Wozu brauchen wir den zwischenmenschlichen Austausch? Zu was dient das von mir erzählen und den anderen zuhören? Dem Einsortieren, auch dem Vergleichen, aber vor allem dem Vergewissern, dass ich dazu gehöre (oder der Erkenntnis, dass ich mir eine andere Bezugsgruppe suchen sollte ;/). Uns treibt ein steter Wunsch nach Zugehörigkeit. Warum? Weil es Sicherheit bietet. Weil es Fragen und Entscheidungen verringert, Komplexität reduziert. Weil es Verlässlichkeit bietet und Vertrauen. Weil es beruhigt.

Ich kann mich Verschiedenem zugehörig fühlen – Interessen, Orten, Menschen, Gruppen –, die wiederum verschieden große Radien abbilden können. Ich kann mich als Deutsche dem Land zugehörig fühlen, brauche aber im Alltag einen spezifischeren Bezugsrahmen, um diesem Begriff eine Erlebbarkeit, eine Identität zu geben. Ich kann sonst aus dem Gefühl kein Handeln ableiten, weshalb es dann früher oder später keine Relevanz in meinem Alltag haben wird. Wenn mein Bezugsrahmen mein Gefühl und meine Überzeugung nicht ausreichend abbildet, werde ich mir – Beispiel Deutschland – entweder eine andere Kleingruppe suchen oder, wenn ich über Jahre keine finde, das Land verlassen oder versuchen, eine Gruppe aufzubauen, die meiner Überzeugung entspricht.

Wenn Komplexität reduziert wird, werde ich entspannter, kann Vertrauen haben, fühle mich sicher. Das wiederum setzt Energie frei, ich kann kreativ sein, produktiv sein, ich kann mich um andere und anderes kümmern. Das wiederum bedient meinen Wunsch, als soziales Wesen zu handeln. Was Befriedigung bringt, mir also Frieden gibt. (Sidenote: leider ist ein befriedigter Mensch nicht automatisch friedvoll, was ich eine sehr frustrierende Erkenntnis finde. Ich wünschte, die deutsche Sprache wäre bei diesem Begriff verlässlicher.)

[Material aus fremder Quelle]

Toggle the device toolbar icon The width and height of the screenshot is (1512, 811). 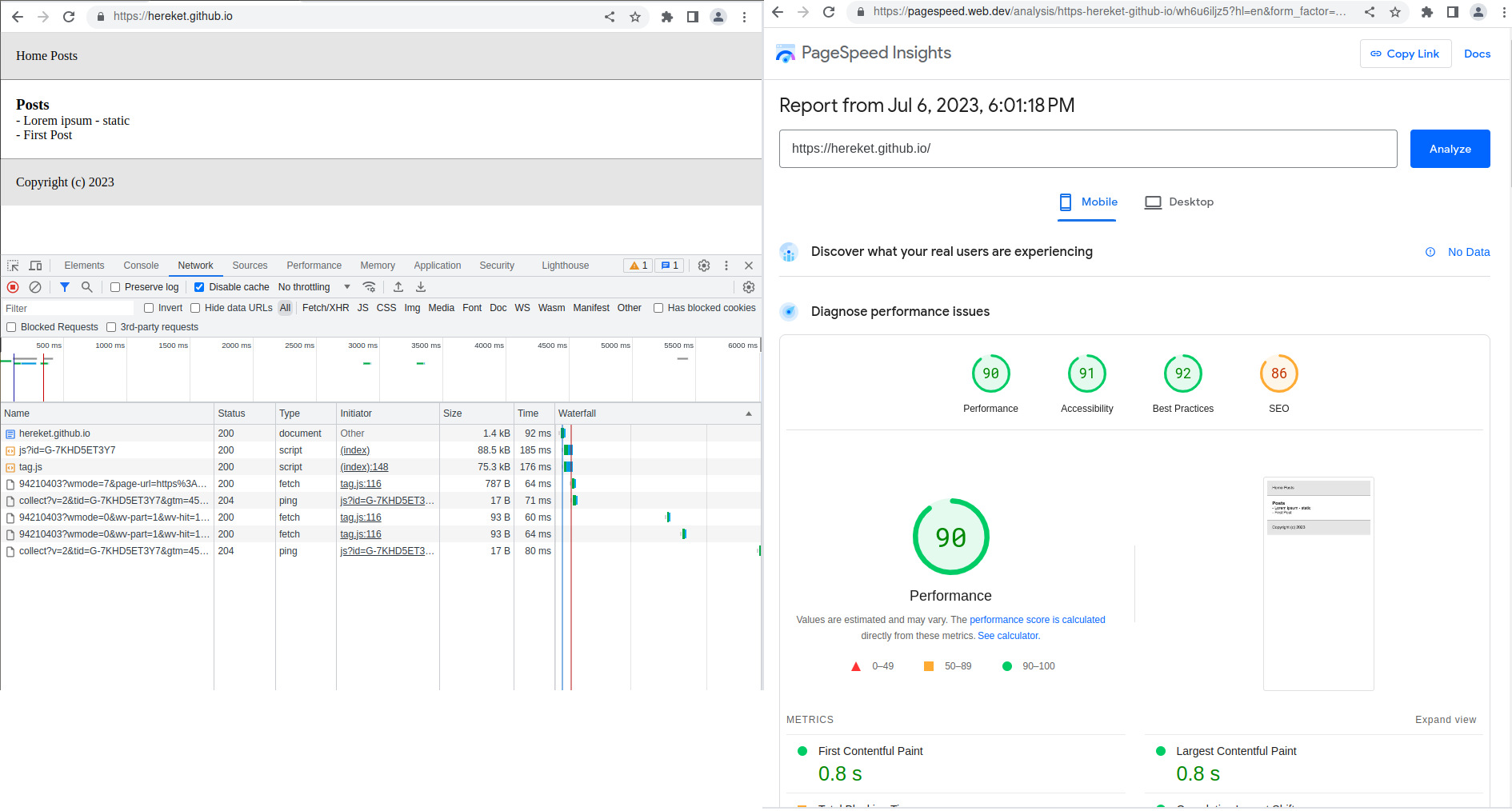coord(35,266)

Und dennoch: Autonomie ist einfach praktisch

Ich strebe jedenfalls weiterhin nach größtmöglicher Autonomie, auch wenn (und weil) ich mich häufig hinsichtlich Anerkennung als außerst bedürftig erlebe. Ich gehe meinen Mitmenschen einfach am wenigsten auf die Nerven, wenn ich in aller Ruhe meinem eigenen Wertekanon folge – ich bin dann am friedlichsten.

Lasst uns also einen Award ausrufen für Menschen, die nicht nach unserem Lob lechzen, die ohne Aussicht auf Belohnung agieren, die autonom sind in ihrem Energiehaushalt, die resilient sind, intrinsisch handeln und deren Handlungsmaxime dennoch und umsomehr im Einklang mit Gemeinschaft und Solidarität stehen. Word.

Ach, gibt’s schon, stimmt, Friedensnobelpreis. Na, dann den halt in ganz leise.